For street-driven engines that address both emissions and fuel economy (fewer grams/mile based on a reduction in net engine airflow), this was a plus. In a racing engine where we'd like to increase the oxygen content of inlet air (cooler is better) in combination with improved fuel atomization, we need to explore other means. Especially for engines not fitted with fuel injectors that inherently improve atomization beyond that of carburetors, seeking ways to mechanically break down liquid fuel is an option . . . which brings us right back to our previous discussion about wet-flow surfaces, increased carburetor efficiency, proper airflow quality, and improved means to reduce or eliminate air/fuel separation, both in the inlet track and combustion space.
Ideally, we'd like to combine the benefits of good air/fuel homogeneity and "generated" turbulence. In particular, the latter condition tends to accelerate the combustion process which, if accomplished in a controlled fashion, can enable a reduction in initial spark ignition timing and a corresponding increase in net torque at the flywheel. This concept has also been discussed in one of our previous CT offerings.

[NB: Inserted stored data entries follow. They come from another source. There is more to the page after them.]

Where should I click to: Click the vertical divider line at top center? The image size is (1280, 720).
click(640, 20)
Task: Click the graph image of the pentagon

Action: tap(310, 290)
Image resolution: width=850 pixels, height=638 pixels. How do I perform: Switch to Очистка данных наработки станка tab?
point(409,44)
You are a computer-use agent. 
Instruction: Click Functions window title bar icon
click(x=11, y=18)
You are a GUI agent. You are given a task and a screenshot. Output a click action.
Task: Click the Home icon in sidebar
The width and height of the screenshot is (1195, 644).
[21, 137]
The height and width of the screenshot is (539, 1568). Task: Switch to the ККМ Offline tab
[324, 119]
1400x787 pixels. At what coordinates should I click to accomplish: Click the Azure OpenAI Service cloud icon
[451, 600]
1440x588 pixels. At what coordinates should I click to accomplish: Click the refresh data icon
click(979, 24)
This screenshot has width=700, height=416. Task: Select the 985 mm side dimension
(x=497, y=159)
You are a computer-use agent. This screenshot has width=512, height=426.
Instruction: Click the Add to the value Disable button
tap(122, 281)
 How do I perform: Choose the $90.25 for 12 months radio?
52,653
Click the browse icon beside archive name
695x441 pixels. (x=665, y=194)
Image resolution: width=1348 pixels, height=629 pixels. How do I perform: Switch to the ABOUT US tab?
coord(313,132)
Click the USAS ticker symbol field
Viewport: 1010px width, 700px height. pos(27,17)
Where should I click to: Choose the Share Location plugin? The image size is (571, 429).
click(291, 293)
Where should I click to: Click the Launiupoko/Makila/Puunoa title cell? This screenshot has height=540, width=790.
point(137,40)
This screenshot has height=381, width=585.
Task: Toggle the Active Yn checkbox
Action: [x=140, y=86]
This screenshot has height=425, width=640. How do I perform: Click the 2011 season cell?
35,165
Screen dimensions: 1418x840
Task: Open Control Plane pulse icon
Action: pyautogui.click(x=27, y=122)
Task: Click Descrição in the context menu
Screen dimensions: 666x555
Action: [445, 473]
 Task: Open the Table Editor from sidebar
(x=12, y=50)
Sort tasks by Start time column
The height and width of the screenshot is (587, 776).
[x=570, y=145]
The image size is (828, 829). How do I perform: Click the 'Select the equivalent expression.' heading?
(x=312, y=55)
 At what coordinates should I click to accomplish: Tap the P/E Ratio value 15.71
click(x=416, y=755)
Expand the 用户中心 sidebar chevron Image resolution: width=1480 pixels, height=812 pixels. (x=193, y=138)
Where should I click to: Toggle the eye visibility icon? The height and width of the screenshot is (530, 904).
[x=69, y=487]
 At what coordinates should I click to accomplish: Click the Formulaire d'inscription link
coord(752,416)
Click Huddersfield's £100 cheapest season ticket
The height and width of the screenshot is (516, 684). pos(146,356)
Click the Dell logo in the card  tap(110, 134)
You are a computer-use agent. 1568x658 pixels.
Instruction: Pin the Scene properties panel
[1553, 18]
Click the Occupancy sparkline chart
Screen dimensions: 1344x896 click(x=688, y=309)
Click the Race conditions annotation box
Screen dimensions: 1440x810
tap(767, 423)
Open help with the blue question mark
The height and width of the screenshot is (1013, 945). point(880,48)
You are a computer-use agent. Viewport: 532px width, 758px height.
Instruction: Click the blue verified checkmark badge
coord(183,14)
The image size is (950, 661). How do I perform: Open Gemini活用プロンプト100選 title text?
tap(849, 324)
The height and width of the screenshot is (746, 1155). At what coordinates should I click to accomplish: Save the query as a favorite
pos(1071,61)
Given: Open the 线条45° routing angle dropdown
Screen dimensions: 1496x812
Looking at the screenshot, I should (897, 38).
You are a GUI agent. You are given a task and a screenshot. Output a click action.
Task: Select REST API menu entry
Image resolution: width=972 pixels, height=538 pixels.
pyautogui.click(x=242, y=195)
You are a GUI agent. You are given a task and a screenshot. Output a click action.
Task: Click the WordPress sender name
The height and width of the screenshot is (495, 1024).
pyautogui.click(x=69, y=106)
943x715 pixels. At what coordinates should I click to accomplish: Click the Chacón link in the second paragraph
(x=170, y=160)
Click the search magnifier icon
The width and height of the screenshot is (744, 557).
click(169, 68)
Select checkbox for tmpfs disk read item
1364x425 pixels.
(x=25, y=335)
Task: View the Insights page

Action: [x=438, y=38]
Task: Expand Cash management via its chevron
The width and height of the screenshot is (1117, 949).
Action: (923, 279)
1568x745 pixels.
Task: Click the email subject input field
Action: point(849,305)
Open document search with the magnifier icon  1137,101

In addition, there have been fuel conditioning systems that employ ultra-sonic wave activity; an example provided by the use of piezoelectric discs through which pre-combustion liquid fuel was passed to mechanically produce ultra-small droplets. Such technology has not proven successful for racing applications but could possibly be adapted through further research and refinement. The results I've seen from such experiments were dramatic to the extent power was sustainable from air/fuel mixture ratios much leaner than typical of conventional atomization methods (e.g., fuel injection, carburetion, and so on). All this is simply validation of the fact improved fuel atomization can lead to faster combustion, reduced spark timing, and increased power. Obviously, from the practical perspective of a racer, that's a goal.